Your output should be exactly the lines from the one containing "Instruction: Focus the 法人姓名 text field" through the final line of the records, both included, with every picture left out.
# # # #
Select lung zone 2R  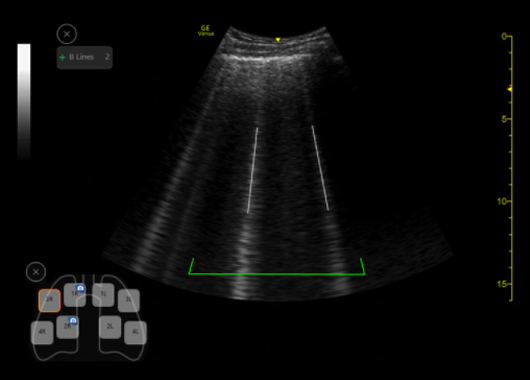tap(68, 327)
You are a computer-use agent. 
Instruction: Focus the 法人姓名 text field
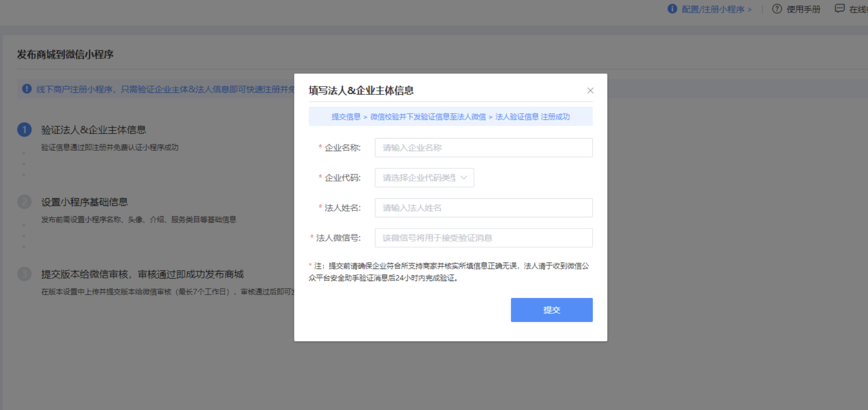(483, 208)
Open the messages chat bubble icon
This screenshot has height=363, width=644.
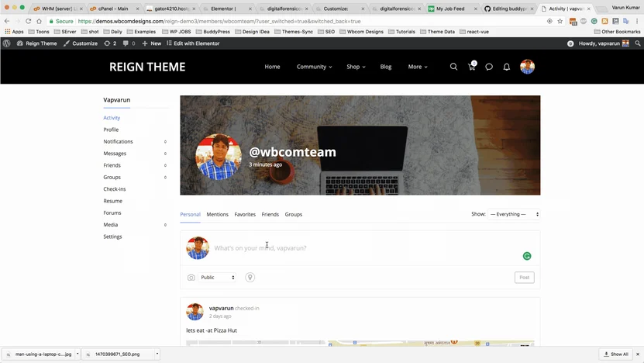[489, 67]
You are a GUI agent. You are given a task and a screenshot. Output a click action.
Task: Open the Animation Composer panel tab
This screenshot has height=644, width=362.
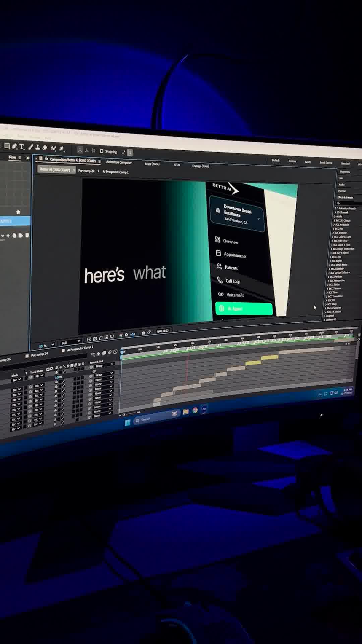[x=119, y=162]
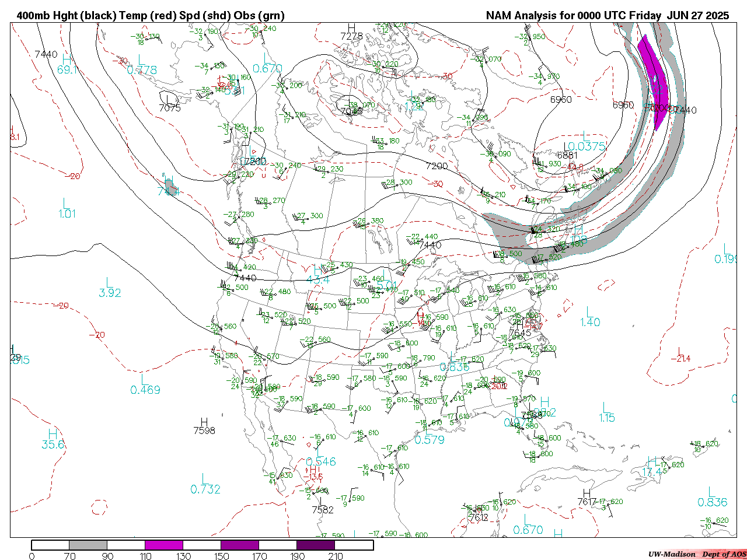The width and height of the screenshot is (747, 560).
Task: Click the UW-Madison Dept of AOS credit
Action: 697,554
# # # #
## TASK ANSWER
Instruction: Focus the 法人姓名 text field
(483, 208)
Open the messages chat bubble icon
This screenshot has height=363, width=644.
[489, 67]
You are a GUI agent. You are given a task and a screenshot. Output a click action.
Task: Open the Animation Composer panel tab
This screenshot has height=644, width=362.
[x=119, y=162]
The width and height of the screenshot is (747, 560).
Task: Click the UW-Madison Dept of AOS credit
Action: 697,554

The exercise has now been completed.